Up to the age of ten years, at least, there should be no question of sending a child to a boarding-school, if it can be arranged in any way for him to receive school education in a day-school. For the child of six or seven, Kindergarten work is certainly the best; but after seven years the healthy boy or girl is able to tackle lessons of the ordinary type, provided they are taught in an interesting way, suitable to their intelligence and age. Until eight years of age, only two and a half or three hours in the morning should be devoted to school work. To avoid hurry in getting to school, the child should be up sufficiently early to have his breakfast quietly and leave for school without rush. A sensitive child suffers severely from any sense of flurry or rush in the morning, and a scramble at breakfast-time is the worst possible beginning for the day.

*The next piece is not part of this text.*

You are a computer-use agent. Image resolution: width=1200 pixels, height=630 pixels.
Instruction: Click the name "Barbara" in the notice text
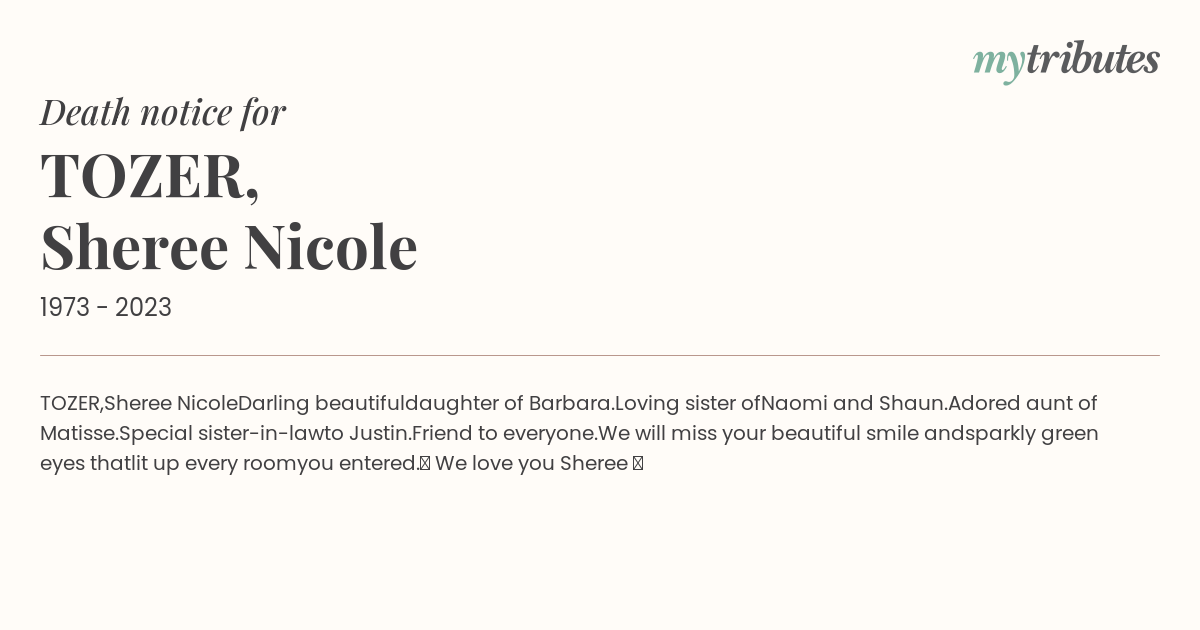pyautogui.click(x=569, y=403)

The next point is to guard against the risk of the children carrying heavy school-bags to school before the muscles of their spines are sufficiently strong to stand the strain. The mere fact of carrying a bag full of books over one shoulder continually may induce lateral curvature in a young child. If it is necessary to carry a school-bag, the child should be taught to sling it on alternate shoulders each morning.
When the slightest sign of physical deformity appears, it should never be ignored, as it is generally quite curable in the early stages, but permanent harm will result from neglect. When the school child limps, find out the reason. It may be due to flat foot, or some mischief in the hip, which should be treated immediately. If one shoulder is observed to be lower than the other, have the child examined by a doctor at once, to ascertain if a lateral curvature is present.

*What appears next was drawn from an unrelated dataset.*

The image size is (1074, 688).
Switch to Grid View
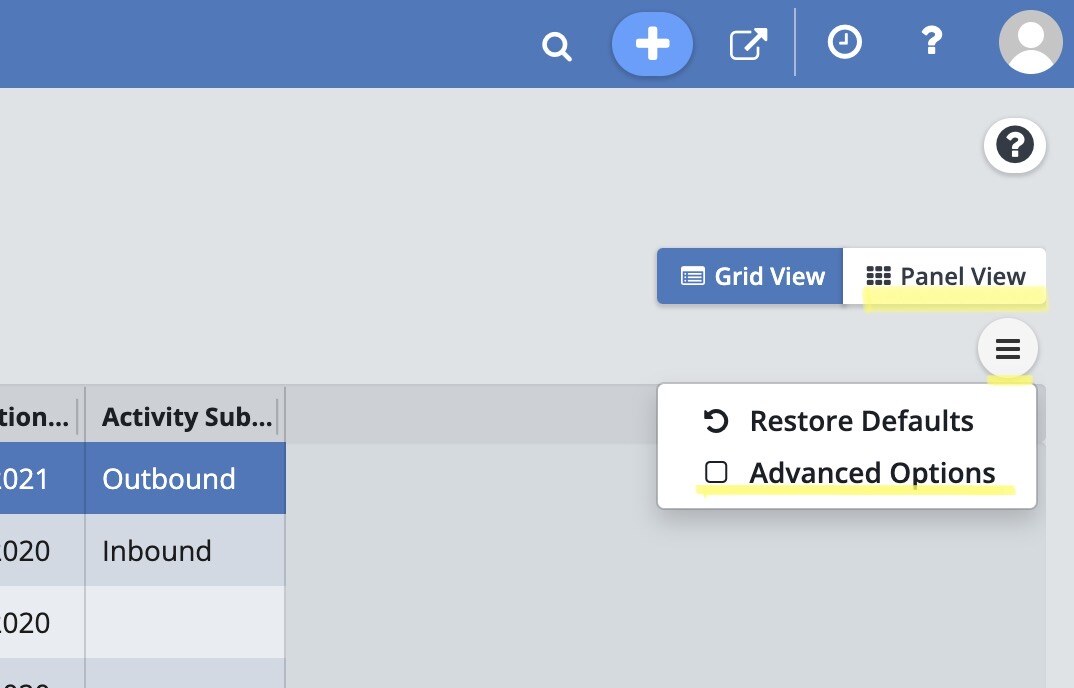click(x=752, y=276)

It is during the school age that little muscular and nervous habits are apt to appear, which should not be neglected. The boy who pokes his chin forwards requires to have special exercises for strengthening the muscles of the neck, shoulders, and back. The little twitching of the face or head, the spasmodic movements of the hands, should be noted and attended to, as they may develop into St. Vitus' dance, which will take months to cure. A great many nervous spasms are the result of bad habits which have been allowed to pass without correction.
Another cause of physical deformities during the school age is badly constructed desks.

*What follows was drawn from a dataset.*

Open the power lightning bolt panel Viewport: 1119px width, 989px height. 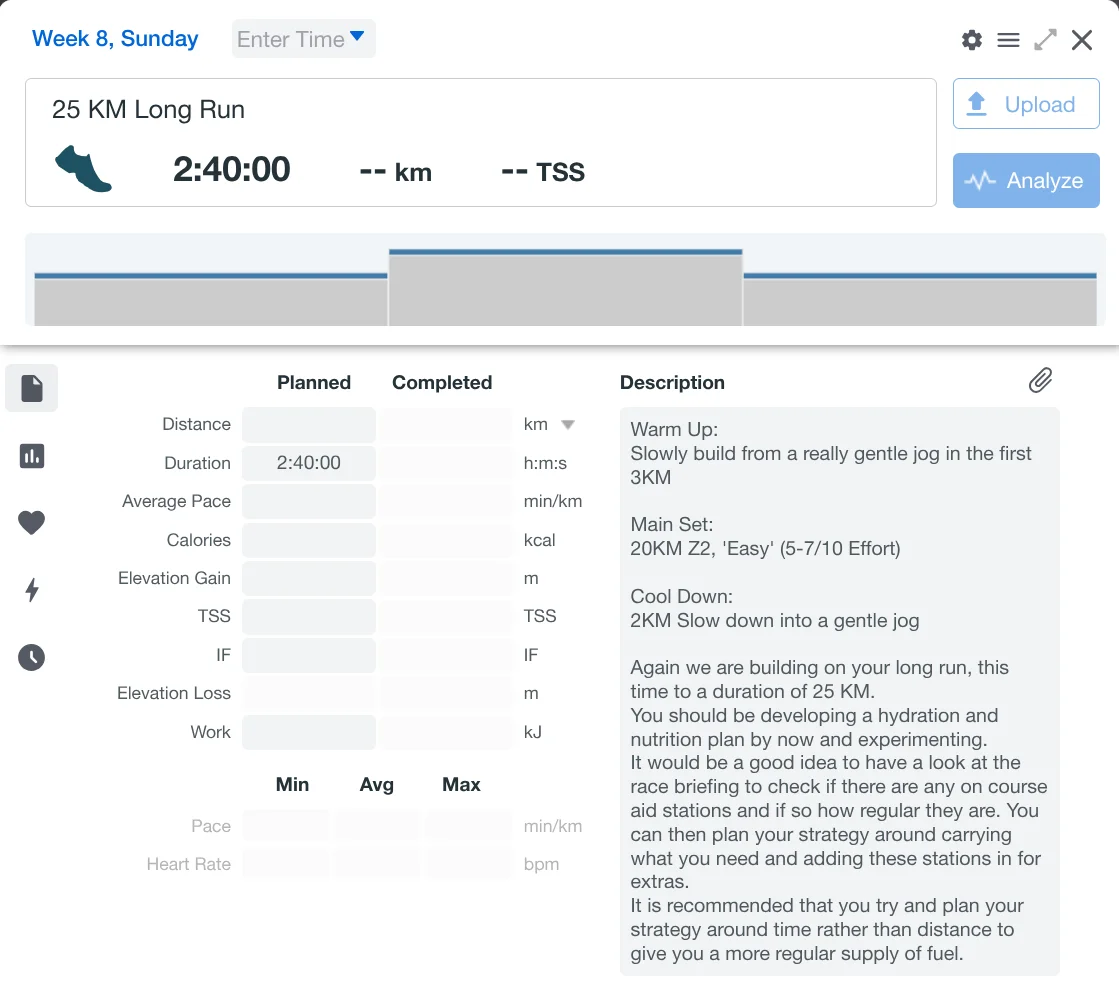[x=32, y=590]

Many mothers complain that, whenever the holidays are over, the children get infected with colds at school. It is impossible to keep a child who has to go to school away from infection. The best way is to keep the general health in good condition, so that he is able to resist catarrhs, chills, and infective ailments generally. In the first place, attend to the food, sleep, accommodation, exercise, and rest. See that the children are dressed suitably, especially if they are subject to rheumatism or colds in the head. Protect them as far as possible from damp. Supply two or three pairs of strong, thick-soled boots, so that the same pair of boots is never worn on two successive days. Make the children wear woollen underclothing, because this is porous, and allows the perspiration to pass off from the skin.
A mother ought regularly to observe the physical and mental condition of the school-children, so as to provide them with the opportunity of deriving full benefit and happiness from this period of their lives. The school-child requires just as much attention as the baby, and care of the health during this age will affect considerably the strength and vitality of the adult man or woman.
Let a mother realise that delicate children reflect upon herself, especially if there is no hereditary weakness of constitution in the family. The child who has always been delicate is often suffering from mismanagement in his early years. The hysterical, nervous girl is often the product of too heavy lessons and the school dyspepsia which is the result of improper feeding. The child who has nothing the matter organically - in the way of adenoids, for example - ought to be healthy and happy during his school life. When physical defect exists, the mother should take a doctor's advice immediately.